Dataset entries

——————————

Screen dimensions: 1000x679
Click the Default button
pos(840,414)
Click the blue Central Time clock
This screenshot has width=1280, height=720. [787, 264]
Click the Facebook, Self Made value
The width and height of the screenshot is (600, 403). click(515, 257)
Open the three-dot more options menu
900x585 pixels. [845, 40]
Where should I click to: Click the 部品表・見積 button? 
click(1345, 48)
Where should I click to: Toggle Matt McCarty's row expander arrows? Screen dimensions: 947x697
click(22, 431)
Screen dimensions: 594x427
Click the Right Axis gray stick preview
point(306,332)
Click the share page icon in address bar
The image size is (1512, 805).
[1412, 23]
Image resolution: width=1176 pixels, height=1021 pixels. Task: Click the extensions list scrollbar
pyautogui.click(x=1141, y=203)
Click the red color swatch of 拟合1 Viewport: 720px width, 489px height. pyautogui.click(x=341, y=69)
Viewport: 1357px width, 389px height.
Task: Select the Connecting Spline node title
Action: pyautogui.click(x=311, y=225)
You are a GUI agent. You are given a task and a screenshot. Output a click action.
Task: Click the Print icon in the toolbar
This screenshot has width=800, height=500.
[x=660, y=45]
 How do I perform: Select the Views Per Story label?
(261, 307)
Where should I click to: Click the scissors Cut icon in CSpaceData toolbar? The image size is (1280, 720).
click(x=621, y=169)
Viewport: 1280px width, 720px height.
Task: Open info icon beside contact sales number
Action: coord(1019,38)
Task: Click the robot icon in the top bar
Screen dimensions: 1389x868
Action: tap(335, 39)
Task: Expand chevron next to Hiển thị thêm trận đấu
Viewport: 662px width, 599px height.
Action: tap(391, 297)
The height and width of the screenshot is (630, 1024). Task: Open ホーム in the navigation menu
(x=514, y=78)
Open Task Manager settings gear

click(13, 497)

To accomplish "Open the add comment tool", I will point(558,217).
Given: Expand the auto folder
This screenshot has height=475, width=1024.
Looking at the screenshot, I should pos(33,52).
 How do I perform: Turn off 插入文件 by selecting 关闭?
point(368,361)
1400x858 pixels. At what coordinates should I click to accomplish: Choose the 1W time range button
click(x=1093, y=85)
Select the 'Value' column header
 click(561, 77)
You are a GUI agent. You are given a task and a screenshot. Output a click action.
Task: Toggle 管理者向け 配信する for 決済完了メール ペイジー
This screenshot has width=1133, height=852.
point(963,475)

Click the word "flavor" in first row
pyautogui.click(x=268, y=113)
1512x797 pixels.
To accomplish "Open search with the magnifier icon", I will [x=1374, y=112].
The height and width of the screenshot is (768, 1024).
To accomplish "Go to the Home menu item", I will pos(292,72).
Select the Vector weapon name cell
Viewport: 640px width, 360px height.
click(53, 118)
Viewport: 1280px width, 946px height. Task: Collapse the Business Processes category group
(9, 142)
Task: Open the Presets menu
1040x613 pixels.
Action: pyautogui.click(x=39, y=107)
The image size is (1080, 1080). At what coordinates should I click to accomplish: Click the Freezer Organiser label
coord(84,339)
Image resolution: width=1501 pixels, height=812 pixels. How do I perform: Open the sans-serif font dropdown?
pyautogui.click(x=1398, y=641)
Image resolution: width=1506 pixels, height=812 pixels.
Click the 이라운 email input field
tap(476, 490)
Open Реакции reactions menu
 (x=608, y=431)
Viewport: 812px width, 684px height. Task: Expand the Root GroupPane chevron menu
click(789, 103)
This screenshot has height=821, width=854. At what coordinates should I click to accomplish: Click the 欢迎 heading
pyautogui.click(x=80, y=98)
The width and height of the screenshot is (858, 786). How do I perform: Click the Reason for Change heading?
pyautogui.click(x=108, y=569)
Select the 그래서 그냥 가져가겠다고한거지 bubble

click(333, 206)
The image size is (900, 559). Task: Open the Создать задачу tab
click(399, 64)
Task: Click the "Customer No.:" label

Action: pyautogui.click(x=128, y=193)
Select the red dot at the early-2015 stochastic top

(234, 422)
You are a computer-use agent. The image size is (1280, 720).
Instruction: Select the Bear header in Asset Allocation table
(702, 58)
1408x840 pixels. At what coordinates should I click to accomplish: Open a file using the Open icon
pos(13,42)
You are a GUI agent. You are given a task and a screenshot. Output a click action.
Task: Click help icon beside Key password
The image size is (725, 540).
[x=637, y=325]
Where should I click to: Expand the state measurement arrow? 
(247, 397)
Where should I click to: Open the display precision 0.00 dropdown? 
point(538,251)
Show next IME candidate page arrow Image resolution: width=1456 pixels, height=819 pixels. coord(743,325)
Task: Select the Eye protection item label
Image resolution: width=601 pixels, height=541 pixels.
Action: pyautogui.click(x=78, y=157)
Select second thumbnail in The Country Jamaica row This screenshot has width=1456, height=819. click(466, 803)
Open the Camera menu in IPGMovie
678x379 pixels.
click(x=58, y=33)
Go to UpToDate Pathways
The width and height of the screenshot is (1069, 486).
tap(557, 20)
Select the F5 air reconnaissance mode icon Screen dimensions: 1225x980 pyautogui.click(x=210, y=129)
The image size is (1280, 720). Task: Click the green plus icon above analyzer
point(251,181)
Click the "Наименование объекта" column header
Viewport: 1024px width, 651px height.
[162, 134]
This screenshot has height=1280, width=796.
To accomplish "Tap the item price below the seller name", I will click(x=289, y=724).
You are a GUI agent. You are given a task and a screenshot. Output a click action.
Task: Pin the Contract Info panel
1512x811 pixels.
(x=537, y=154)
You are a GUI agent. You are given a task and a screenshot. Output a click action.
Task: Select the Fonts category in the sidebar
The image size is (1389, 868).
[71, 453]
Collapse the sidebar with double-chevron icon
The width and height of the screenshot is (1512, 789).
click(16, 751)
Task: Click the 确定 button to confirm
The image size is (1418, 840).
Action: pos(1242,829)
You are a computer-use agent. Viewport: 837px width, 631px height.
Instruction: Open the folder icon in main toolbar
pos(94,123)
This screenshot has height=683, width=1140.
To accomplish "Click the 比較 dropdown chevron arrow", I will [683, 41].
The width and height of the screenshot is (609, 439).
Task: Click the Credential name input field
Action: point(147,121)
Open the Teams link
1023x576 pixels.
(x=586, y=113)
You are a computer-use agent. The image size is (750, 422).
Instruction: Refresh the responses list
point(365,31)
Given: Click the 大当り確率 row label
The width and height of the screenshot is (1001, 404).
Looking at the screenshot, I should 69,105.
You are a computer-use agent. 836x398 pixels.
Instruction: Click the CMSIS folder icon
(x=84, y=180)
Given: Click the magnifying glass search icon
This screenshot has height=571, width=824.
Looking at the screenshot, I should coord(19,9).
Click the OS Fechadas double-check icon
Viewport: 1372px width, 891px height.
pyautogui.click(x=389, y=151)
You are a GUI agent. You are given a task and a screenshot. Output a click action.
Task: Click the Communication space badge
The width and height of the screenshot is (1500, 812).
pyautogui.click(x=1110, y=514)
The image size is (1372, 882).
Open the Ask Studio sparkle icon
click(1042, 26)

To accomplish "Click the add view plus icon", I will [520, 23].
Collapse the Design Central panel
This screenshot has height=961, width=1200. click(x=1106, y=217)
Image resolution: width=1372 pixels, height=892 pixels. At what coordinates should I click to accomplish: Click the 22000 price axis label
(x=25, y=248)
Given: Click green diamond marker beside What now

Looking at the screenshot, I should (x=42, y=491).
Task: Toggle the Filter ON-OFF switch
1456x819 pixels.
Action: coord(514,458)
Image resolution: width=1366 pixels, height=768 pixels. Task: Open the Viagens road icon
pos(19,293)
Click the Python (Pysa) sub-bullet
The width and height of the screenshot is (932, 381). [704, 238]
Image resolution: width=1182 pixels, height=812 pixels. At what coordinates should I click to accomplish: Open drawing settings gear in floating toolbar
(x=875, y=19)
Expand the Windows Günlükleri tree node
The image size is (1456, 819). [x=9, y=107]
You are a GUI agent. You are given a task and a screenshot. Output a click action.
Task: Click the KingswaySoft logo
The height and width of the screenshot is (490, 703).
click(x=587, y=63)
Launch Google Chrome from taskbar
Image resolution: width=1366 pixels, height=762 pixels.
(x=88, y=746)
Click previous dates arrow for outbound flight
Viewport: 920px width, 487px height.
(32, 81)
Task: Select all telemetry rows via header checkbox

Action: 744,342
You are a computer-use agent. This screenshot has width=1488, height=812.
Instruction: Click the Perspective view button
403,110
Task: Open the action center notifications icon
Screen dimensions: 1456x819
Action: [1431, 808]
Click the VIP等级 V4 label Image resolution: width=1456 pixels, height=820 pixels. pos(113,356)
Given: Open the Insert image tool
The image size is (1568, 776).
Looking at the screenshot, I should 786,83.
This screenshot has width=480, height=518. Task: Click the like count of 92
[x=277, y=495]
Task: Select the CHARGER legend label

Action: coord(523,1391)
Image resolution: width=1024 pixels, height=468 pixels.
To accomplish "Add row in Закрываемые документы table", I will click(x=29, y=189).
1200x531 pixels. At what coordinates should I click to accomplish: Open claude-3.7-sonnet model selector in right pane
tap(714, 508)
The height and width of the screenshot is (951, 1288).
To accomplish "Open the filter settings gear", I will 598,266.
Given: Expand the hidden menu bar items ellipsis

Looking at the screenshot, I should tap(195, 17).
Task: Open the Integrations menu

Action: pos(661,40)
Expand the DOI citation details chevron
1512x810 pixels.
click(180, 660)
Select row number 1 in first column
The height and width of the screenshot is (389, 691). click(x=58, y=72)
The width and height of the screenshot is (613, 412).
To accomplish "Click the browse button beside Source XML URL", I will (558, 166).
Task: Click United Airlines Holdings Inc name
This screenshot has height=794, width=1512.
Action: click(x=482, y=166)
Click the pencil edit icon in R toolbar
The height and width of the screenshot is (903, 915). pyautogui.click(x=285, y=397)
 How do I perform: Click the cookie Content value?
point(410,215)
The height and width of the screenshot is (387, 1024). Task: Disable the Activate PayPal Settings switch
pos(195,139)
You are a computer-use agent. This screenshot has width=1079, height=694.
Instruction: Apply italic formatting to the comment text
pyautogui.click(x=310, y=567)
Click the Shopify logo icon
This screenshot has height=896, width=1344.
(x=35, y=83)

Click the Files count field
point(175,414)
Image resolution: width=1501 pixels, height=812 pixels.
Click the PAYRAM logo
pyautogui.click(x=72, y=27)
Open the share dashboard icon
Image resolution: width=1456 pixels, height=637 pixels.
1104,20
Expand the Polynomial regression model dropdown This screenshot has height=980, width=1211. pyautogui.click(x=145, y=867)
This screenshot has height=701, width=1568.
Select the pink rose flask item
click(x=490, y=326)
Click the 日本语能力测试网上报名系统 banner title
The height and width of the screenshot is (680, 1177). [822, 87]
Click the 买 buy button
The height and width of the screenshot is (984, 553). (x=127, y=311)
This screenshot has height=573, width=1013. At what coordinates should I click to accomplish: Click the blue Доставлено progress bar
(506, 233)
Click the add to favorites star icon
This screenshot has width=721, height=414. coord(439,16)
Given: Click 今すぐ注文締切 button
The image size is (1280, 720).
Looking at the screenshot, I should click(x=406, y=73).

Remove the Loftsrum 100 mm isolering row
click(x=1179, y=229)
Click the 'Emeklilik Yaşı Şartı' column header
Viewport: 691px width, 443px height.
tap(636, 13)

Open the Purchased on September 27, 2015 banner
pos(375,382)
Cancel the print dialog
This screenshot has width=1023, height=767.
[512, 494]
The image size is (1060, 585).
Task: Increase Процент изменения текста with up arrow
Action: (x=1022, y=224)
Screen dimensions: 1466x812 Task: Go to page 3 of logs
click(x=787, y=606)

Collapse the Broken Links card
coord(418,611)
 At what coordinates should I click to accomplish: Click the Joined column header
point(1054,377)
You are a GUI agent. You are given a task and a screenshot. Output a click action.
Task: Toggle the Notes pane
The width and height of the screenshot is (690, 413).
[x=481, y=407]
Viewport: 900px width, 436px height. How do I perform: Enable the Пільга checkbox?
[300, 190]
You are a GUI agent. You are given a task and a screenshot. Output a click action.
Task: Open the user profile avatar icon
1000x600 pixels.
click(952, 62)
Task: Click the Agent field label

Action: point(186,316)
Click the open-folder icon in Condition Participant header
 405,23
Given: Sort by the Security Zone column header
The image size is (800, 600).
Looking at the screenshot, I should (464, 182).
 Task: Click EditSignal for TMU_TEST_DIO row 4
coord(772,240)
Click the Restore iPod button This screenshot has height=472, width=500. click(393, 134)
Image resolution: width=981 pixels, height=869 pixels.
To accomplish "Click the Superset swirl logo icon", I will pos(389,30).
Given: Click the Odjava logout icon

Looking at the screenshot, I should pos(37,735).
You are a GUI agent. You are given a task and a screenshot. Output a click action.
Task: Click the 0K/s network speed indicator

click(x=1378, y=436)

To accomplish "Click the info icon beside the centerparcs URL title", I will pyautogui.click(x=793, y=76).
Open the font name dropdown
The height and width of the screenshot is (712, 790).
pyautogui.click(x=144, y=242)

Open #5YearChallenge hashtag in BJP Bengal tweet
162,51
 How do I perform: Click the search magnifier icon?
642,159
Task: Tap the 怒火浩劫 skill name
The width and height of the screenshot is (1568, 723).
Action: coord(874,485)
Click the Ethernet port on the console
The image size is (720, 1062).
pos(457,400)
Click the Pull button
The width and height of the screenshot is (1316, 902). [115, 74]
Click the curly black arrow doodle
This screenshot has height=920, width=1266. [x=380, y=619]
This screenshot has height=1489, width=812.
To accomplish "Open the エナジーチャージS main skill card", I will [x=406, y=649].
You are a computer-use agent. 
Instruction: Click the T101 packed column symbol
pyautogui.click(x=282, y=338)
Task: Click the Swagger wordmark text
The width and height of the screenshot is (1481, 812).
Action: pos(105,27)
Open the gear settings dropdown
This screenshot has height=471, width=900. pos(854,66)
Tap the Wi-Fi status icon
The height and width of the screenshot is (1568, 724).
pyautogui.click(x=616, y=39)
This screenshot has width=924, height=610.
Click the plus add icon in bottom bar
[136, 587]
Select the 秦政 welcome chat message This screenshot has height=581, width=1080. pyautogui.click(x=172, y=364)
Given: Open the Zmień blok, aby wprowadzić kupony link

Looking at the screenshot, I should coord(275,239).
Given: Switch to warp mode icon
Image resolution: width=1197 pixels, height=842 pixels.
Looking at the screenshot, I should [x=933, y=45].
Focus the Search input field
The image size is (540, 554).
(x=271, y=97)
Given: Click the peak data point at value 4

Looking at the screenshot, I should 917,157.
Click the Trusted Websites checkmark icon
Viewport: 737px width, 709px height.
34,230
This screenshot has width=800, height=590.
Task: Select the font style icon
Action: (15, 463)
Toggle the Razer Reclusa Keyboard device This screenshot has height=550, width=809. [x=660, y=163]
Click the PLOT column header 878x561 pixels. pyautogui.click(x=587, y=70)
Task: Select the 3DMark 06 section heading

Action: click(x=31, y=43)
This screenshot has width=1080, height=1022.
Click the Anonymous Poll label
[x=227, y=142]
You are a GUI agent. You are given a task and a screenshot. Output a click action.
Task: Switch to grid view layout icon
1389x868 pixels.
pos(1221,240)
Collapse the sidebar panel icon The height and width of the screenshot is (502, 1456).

——————————

#### [Problem to solve]
Copy the entries above word for word, starting at the line that contains "Task: Open the action" and ending at the line that contains "point(410,215)", with both of those lines included.

#### [Task output]
Task: Open the action center notifications icon
Screen dimensions: 1456x819
Action: [1431, 808]
Click the VIP等级 V4 label Image resolution: width=1456 pixels, height=820 pixels. pos(113,356)
Given: Open the Insert image tool
The image size is (1568, 776).
Looking at the screenshot, I should 786,83.
This screenshot has width=480, height=518. Task: Click the like count of 92
[x=277, y=495]
Task: Select the CHARGER legend label

Action: coord(523,1391)
Image resolution: width=1024 pixels, height=468 pixels.
To accomplish "Add row in Закрываемые документы table", I will click(x=29, y=189).
1200x531 pixels. At what coordinates should I click to accomplish: Open claude-3.7-sonnet model selector in right pane
tap(714, 508)
The height and width of the screenshot is (951, 1288).
To accomplish "Open the filter settings gear", I will 598,266.
Given: Expand the hidden menu bar items ellipsis

Looking at the screenshot, I should tap(195, 17).
Task: Open the Integrations menu

Action: pos(661,40)
Expand the DOI citation details chevron
1512x810 pixels.
click(180, 660)
Select row number 1 in first column
The height and width of the screenshot is (389, 691). click(x=58, y=72)
The width and height of the screenshot is (613, 412).
To accomplish "Click the browse button beside Source XML URL", I will (558, 166).
Task: Click United Airlines Holdings Inc name
This screenshot has height=794, width=1512.
Action: click(x=482, y=166)
Click the pencil edit icon in R toolbar
The height and width of the screenshot is (903, 915). pyautogui.click(x=285, y=397)
 How do I perform: Click the cookie Content value?
point(410,215)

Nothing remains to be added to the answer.